I suggest reading the book "Non-violent Communication." There is a web site that will tell you about this form of talking and has excerpts from the book. It's about how to word things so that the other person is less apt to misunderstand your intent. I know your difficulty is more complicated than the way you word things. This is just an idea for a start.

I strongly urge you to get started with counseling. I suspect your husband won't go. He sounds very rigid in his belief system. But you go and learn how to manage things so that you can be happy.

Later: I went back and read a couple of your previous posts. It sounds like you want for your husband to work together with you as a team. I learned with several of my relationships that some people just aren't able to be a part of a team. I suspect that they're too insecure to allow anyone else to have a part in their decisions. Unconsciously they believe that if they are totally in charge that they will be OK. Obviously that's not true.
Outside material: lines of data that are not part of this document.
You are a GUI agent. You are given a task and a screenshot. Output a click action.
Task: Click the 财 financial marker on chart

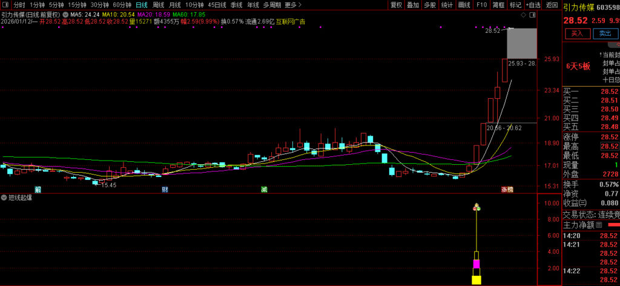pyautogui.click(x=164, y=189)
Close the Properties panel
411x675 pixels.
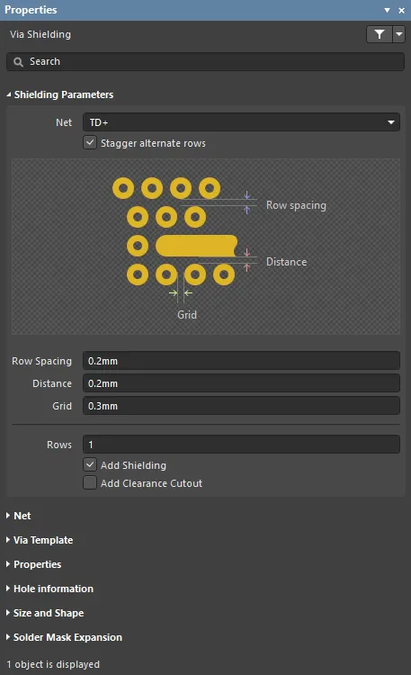[x=401, y=10]
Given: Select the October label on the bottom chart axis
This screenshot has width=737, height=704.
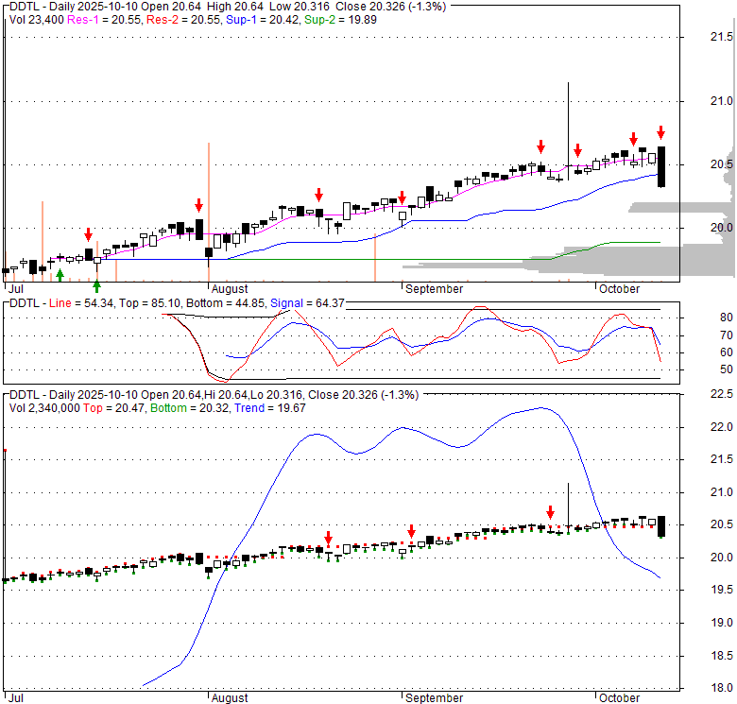Looking at the screenshot, I should click(618, 698).
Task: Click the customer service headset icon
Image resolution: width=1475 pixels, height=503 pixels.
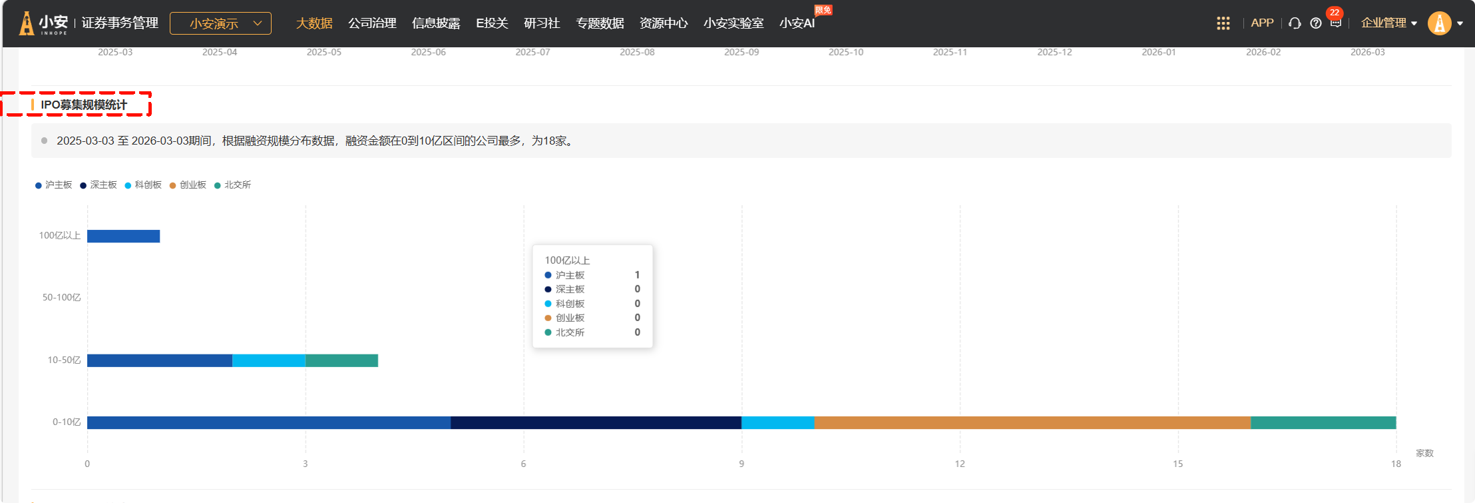Action: pyautogui.click(x=1294, y=23)
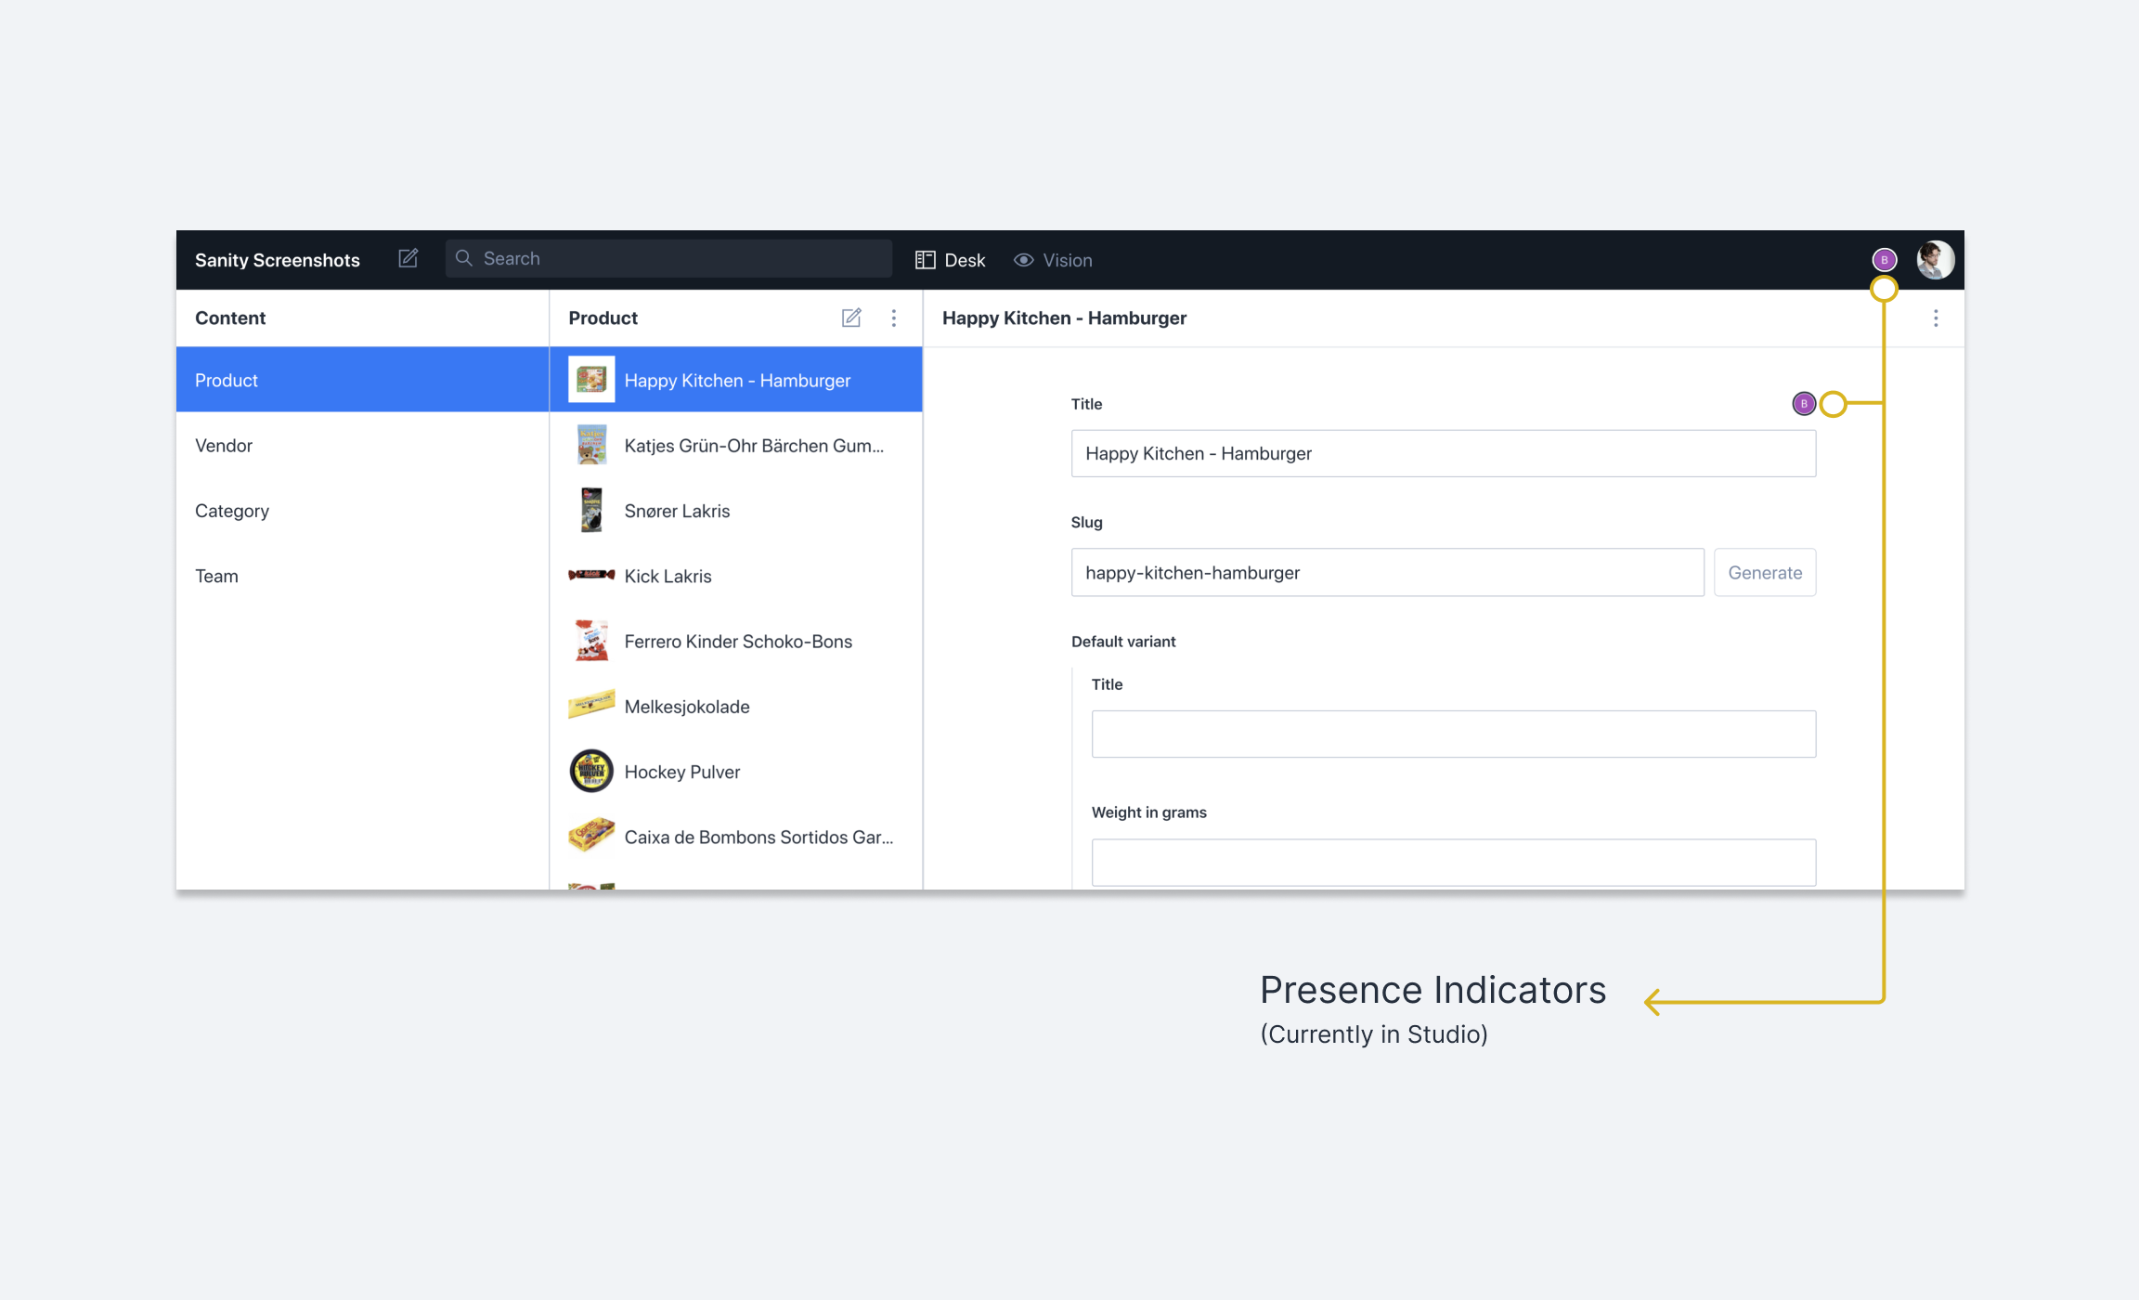The width and height of the screenshot is (2139, 1300).
Task: Create a new Product via the pencil icon
Action: pyautogui.click(x=851, y=318)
I read that you have some serious health issues. I hope that you've been able to take care of yourself without depending on your husband to help you. He's not able to understand that you need certain foods because he's not able to accept that you're ill. I suggest that he believes that as long as he denies the illness it will be OK. At the same time he knows, also unconsciously, that you are ill and as you said this affects his attitude in a negative way. He's expending a lot of energy fighting with you so that he doesn't have to accept that you have serious health issues. Does he now have serious health issues too? If so he's very, very scared.

He's behaving out of fear, an emotion. Logic will not help him. He's too frightened. It would help immensely if you could find a way to allow him to talk about his fears. I suspect he's macho and can't do it. You really need to get started in counseling even if he won't go so that you can learn how to deal with his personality. You can also learn how to deal with your own fears without depending on him.
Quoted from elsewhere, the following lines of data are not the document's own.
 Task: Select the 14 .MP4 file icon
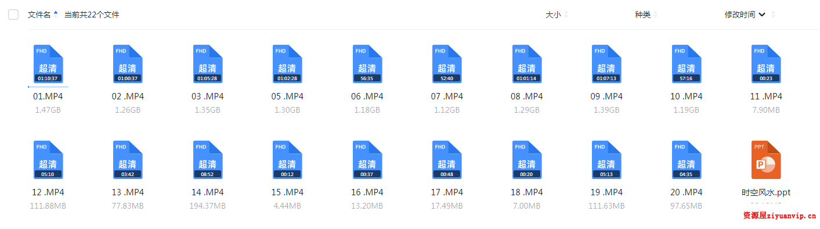208,160
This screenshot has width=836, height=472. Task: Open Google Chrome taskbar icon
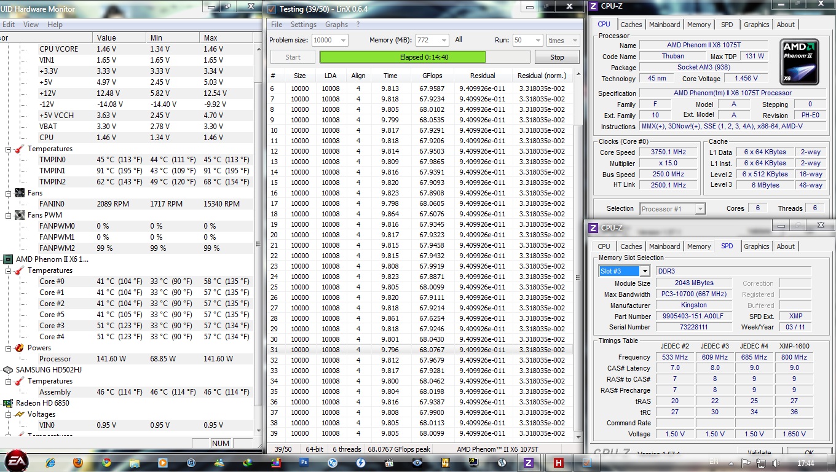pos(106,462)
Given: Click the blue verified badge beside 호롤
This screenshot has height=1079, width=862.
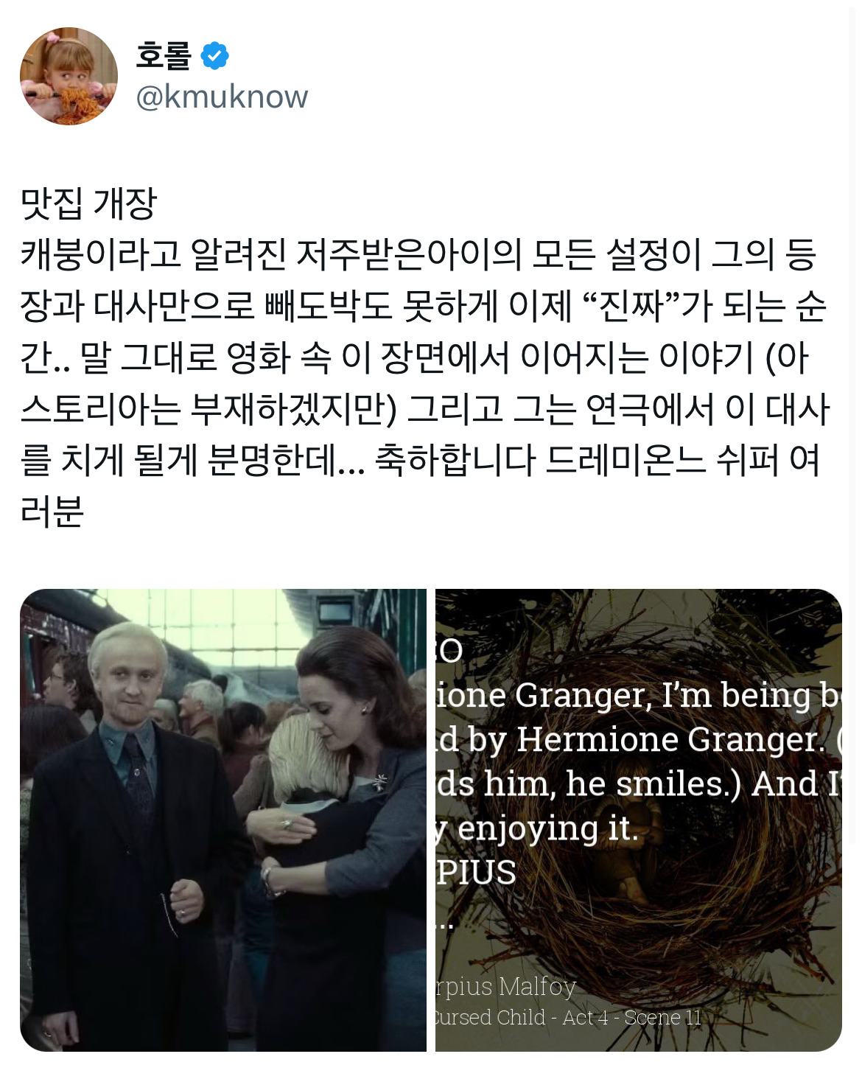Looking at the screenshot, I should [214, 56].
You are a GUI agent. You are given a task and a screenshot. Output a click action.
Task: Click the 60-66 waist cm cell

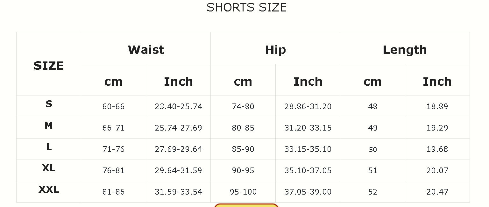point(113,106)
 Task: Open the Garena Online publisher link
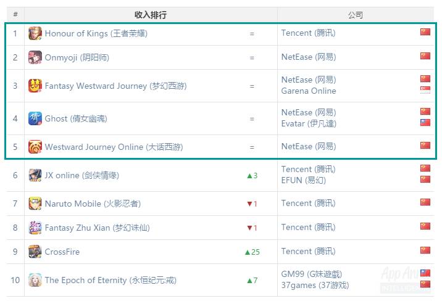[309, 91]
One caveat that helps me is to remember that everyone is doing the best that they can do at the moment. Perhaps if you could be empathic to both your situation and his then you'll be less angry to get angry with his angry responses.
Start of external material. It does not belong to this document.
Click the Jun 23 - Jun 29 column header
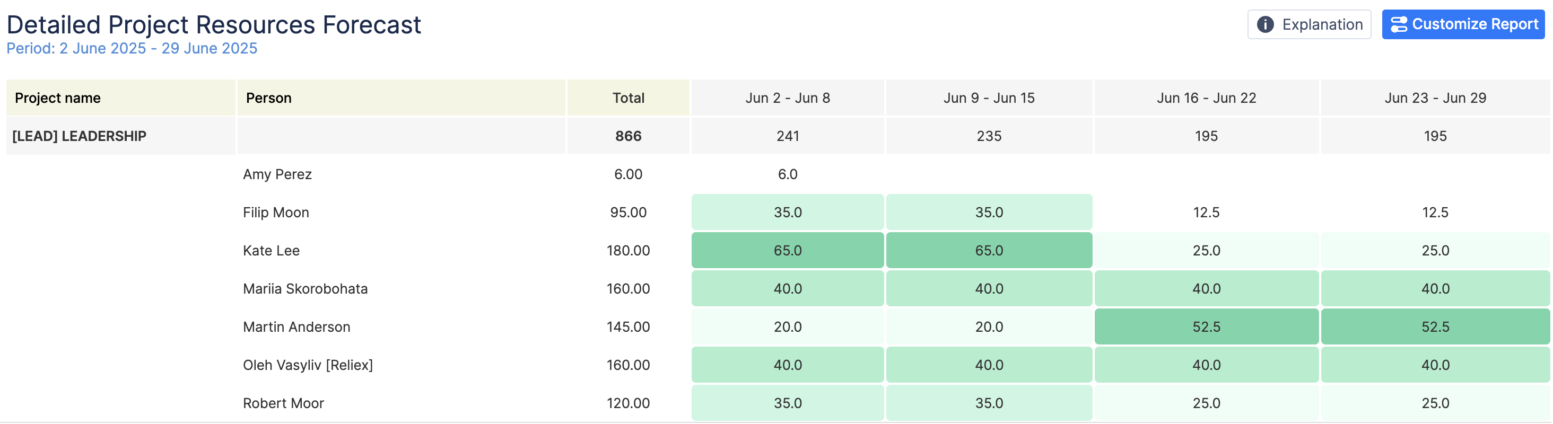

Another caveat that helps me is the idea that my world is unfolding in the way that it should be. I try to see every situation as one in which I'm to learn something. Looking back on my many years of living, I see this as true.

What I suggest is that most of all you need to take care of yourself. Your shutting down is a way of doing that. So, don't be afraid to shut down. It's a good thing to do. It's healthy because you know he's unable to have a reasonable conversation. Backing off show that you know you can't change what's happening.

I suggest that you can't change your husband and his macho attitude. You can change the way you react to him. Counseling will help you learn how to do that.

As to fixing things that need to be fixed, my mother learned how to make that happen. She did it herself when my Dad wasn't around. I suggest that the smoke alarms can appear on the ceiling and he won't notice. Or if he does you can refuse to discuss it. Don't get sucked into his need to fight about it. That would be a time to withdraw/shut down. You can't change him, only yourself.

It's very reasonable to want a partner in your marriage. It seems obvious that your husband, at this time, is unable to share responsibility. When you see that something needs to be done, you'll need to do it, quietly, without involving him. For example: you can eat healthy. Let him eat however he wants to eat. You don't have to eat out with him. Only when you stand your ground and do what is right will he be able to see that what you're doing works. Stay away from blaming him.

As for Christmas, could you have money to spend the way you want to spend it. Do your Christmas shopping without him. Start to become independent from him in a quiet way. Stop trying to change him into something he's unable to be. Yes, he should share the holiday spirit but he's not doing so. You make your own holiday happiness with your children.

I am confused as to has the major health problems. If it's him, you cannot change the way he eats. You can only be an example for eating healthy. That might eventually allow him to also eat healthy. But eating healthy when he's not is extremely difficult. If you eat healthy for your own health then it's worth doing so. I suggest, however, if you're eating healthy for his benefit then you run the risk of feeling angry at him which make the issue of eating one of anger instead of one in which you're doing it for yourself. If you eat healthy for yourself, then it doesn't matter so much if he eats healthy or not. How he eats is his responsibility. If you can let go of feeling responsible for what he does while doing what you know to be right for yourself and your children you'll have less reason to feel anger and your communication with your husband will be less angry. Complicated, I know. Counseling will help you understand this.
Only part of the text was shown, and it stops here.